To set this up, you’ll need a Linux server (Ubuntu 18.04 in my case) with port 443 open (Note: if you want to run this alongside a normal web server, you’ll want to look at sslh. It will run behind stunnel in this setup, and route traffic based on SSH or web).
Something like a DigitalOcean droplet is a cheap and effective choice.
Commands that start with a “#” mean run with sudo. Don’t type the “#” or “$”.
1.

# apt install stunnel4

# openssl genrsa 1024 > stunnel.key

# openssl req -new -key stunnel.key -x509 -days 1000 -out stunnel.crt

# cat stunnel.crt stunnel.key > stunnel.pem
# mv stunnel.pem /etc/stunnel/

  1. Edit the following file…

# nano /etc/stunnel/stunnel.conf

and place the text…

pid = /var/run/stunnel.pid
    cert = /etc/stunnel/stunnel.pem
    [ssh]
    accept = 0.0.0.0:443 
    connect = 127.0.0.1:22 
    

# nano /etc/default/stunnel4

and set the like Enabled = 0 to Enabled = 1

  1. Final steps on the server:
# systemctl restart stunnel4
    
    # systemctl enable stunnel4
    

Note, you’ll also want to set “GatewayPorts” to “yes” in _ /etc/ssh/sshd_config._


Now you need to setup SSH on your *nix client (Linux or macOS).
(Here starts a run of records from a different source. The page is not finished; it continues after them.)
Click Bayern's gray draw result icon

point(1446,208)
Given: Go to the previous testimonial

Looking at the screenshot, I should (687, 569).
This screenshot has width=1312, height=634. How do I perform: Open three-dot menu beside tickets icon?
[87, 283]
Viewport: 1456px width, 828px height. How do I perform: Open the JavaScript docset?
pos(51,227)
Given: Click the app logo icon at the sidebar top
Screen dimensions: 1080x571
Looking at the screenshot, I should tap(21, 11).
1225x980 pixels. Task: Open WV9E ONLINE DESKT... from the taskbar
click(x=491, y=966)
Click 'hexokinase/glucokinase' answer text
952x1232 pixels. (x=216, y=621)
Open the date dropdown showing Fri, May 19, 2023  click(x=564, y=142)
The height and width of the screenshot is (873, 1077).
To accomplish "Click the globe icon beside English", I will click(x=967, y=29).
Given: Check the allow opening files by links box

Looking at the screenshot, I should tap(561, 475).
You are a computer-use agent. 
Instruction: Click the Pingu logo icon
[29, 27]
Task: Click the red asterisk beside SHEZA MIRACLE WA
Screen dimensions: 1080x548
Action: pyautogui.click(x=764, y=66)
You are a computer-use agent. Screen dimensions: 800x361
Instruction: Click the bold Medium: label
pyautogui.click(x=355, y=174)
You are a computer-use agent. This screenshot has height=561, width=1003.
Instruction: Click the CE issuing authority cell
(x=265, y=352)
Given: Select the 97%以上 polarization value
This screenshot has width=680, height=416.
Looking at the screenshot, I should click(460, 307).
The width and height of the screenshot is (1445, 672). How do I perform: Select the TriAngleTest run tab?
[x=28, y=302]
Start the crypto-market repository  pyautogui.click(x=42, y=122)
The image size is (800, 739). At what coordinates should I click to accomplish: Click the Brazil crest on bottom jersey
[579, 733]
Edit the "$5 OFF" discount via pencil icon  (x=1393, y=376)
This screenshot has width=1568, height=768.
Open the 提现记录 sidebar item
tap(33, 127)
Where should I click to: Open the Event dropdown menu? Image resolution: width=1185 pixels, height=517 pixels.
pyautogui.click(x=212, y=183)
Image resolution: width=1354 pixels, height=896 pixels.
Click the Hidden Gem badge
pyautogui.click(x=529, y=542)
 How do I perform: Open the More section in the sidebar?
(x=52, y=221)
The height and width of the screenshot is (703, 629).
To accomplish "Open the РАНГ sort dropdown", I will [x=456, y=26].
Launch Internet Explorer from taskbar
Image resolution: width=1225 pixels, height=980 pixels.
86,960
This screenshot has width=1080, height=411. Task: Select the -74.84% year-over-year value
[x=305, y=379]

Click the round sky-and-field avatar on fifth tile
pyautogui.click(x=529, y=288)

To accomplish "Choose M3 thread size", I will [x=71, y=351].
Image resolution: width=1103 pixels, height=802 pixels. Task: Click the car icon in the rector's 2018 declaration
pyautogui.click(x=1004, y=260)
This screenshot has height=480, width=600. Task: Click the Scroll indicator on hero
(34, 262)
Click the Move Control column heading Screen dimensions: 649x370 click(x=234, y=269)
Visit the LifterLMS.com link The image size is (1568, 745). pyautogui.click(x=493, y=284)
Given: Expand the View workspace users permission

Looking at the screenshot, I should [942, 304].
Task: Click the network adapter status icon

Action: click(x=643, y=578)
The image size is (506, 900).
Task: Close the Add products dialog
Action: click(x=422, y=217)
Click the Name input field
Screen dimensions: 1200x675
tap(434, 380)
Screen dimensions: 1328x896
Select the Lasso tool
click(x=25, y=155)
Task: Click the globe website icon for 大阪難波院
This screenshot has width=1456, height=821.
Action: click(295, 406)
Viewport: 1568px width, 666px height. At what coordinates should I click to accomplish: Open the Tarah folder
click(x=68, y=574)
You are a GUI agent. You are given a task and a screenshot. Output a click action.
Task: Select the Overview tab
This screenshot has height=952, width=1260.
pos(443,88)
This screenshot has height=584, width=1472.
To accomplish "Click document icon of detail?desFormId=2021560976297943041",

  1. Edit your SSH config…

$ nano ~/.ssh/config

And put in the following content:

Host SOME_NAME
    User SERVER_USERNAME
    ProxyCommand socat - OPENSSL:SERVER_IP:443,verify=0
    

If socat is giving you problems (“E SSL_connect(): error:1409441A:SSL routines:ssl3_read_bytes:tlsv1 alert decode error”), use this ProxyCommand instead:

ProxyCommand openssl s_client -connect SERVER_IP:443 -quiet -servername YOUR_DOMAIN

Replace SOME_NAME with some name to identify the server. SERVER_USERNAME is the username of an account of the server, and SERVER_IP is the server IP or domain.

The “-servername” argument is apparently needed on newer distros, just put the domain name that is registered to the certificate you used.
On macOS you’ll want to install socat using “brew install socat” (make sure Homebrew is installed).

  1. Try connecting to the server.

$ ssh SOME_NAME

If it works, awesome! If not, try googling the issue/error.

  1. Download sshuttle (“brew install sshuttle” on macOS). Then…

$ sshuttle -r SOME_NAME -x SERVER_IP 0/0

And there you go! Your system traffic should now be routed through sshuttle.


This is a really nice way to be able to go through all sorts of firewalls, and is actually really fast (since it’s your own server). As a side note, you can also use “ssh SOME_NAME -D 5222” to start a SOCKS proxy on port 5222. This is pretty useful, since it’s faster than SSHuttle. You’ll need to set the proxy setting in, for example, FireFox’s settings page. For other apps, use proxychains.